Em cinco meses da gestão Michel Temer, os ministros utilizaram 781 vezes aviões da Força Aérea Brasileira (FAB) para realizar deslocamentos pelo país. Levantamento feito pela reportagem revela que em 238 casos (30,5% do total) titulares da Esplanada tiveram como destino ou origem a sua cidade de residência sem uma justificativa considerada adequada nas agendas oficiais divulgadas pela internet.
A conduta dos ministros configura, em princípio, desrespeito a duas normas legais. Primeiro, em abril de 2015, às vésperas de ser afastada do cargo e em meio ao esforço do governo de ajustar as contas, a então presidente Dilma Rousseff assinou o Decreto 8.432, que restringiu o uso de aeronaves pelos ministros e os proibiu de viajar de FAB para seus domicílios. Em segundo, uma lei de 2013 determina que ministros deverão divulgar “diariamente” na página eletrônica do ministério sua agenda de compromissos oficiais.

● **DADOS FORNECIDOS**
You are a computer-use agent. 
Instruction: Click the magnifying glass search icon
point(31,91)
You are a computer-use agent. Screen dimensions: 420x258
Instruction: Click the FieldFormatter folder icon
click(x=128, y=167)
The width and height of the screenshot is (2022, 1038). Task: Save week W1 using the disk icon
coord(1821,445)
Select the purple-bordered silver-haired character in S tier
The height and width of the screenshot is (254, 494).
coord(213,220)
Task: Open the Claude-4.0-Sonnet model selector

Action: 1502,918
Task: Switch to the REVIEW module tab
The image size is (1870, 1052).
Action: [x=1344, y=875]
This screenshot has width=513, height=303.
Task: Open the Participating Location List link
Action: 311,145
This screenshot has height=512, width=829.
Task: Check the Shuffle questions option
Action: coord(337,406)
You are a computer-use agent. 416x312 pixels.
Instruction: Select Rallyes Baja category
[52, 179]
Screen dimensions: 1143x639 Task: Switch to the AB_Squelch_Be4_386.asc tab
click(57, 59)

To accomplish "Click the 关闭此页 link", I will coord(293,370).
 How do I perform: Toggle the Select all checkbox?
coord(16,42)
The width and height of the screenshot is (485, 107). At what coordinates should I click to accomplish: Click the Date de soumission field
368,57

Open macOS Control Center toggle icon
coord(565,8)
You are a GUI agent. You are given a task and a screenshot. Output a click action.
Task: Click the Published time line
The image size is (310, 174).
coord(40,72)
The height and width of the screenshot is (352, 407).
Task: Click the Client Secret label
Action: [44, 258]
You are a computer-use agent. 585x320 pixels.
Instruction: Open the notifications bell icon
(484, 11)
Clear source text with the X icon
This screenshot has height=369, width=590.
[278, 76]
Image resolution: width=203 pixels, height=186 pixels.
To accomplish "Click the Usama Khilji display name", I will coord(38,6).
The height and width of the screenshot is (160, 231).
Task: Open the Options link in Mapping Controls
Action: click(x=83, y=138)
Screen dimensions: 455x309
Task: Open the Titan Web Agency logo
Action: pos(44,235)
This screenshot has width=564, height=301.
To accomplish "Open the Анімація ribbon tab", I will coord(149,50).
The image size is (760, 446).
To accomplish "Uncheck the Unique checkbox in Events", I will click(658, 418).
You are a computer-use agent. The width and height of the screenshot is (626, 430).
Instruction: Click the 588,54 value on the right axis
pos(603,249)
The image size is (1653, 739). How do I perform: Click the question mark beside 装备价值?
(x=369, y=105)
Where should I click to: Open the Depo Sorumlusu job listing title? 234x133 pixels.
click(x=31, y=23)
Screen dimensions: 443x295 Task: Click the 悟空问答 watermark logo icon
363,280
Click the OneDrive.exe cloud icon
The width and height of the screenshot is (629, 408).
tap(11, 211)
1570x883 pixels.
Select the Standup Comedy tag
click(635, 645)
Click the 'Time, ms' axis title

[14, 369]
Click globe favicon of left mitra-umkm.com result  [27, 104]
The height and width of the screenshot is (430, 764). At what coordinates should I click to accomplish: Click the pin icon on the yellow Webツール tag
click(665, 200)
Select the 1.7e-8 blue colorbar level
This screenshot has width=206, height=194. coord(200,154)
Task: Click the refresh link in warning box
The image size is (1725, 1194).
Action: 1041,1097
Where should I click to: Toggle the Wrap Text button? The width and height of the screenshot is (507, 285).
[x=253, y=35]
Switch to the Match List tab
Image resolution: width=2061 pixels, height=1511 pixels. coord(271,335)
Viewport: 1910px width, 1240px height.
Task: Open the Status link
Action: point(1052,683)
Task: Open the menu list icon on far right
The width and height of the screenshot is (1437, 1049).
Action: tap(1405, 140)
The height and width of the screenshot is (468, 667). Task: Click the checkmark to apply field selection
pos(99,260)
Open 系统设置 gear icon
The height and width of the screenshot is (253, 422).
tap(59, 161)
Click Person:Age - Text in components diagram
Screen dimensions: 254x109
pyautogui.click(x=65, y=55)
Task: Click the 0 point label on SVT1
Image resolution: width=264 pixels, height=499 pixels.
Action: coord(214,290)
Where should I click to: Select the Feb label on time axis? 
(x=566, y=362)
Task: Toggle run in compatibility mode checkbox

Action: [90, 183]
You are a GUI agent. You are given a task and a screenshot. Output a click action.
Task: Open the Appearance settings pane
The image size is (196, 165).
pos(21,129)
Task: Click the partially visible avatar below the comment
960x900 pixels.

● **TAREFA SOLICITADA**
Segundo o texto sobre as viagens de ministros em aviões da FAB, qual decreto proibiu os ministros de viajar de FAB para seus domicílios? Os dados têm origem diferente da do texto.

● **RESPOSTA AO PROBLEMA**
O Decreto 8.432.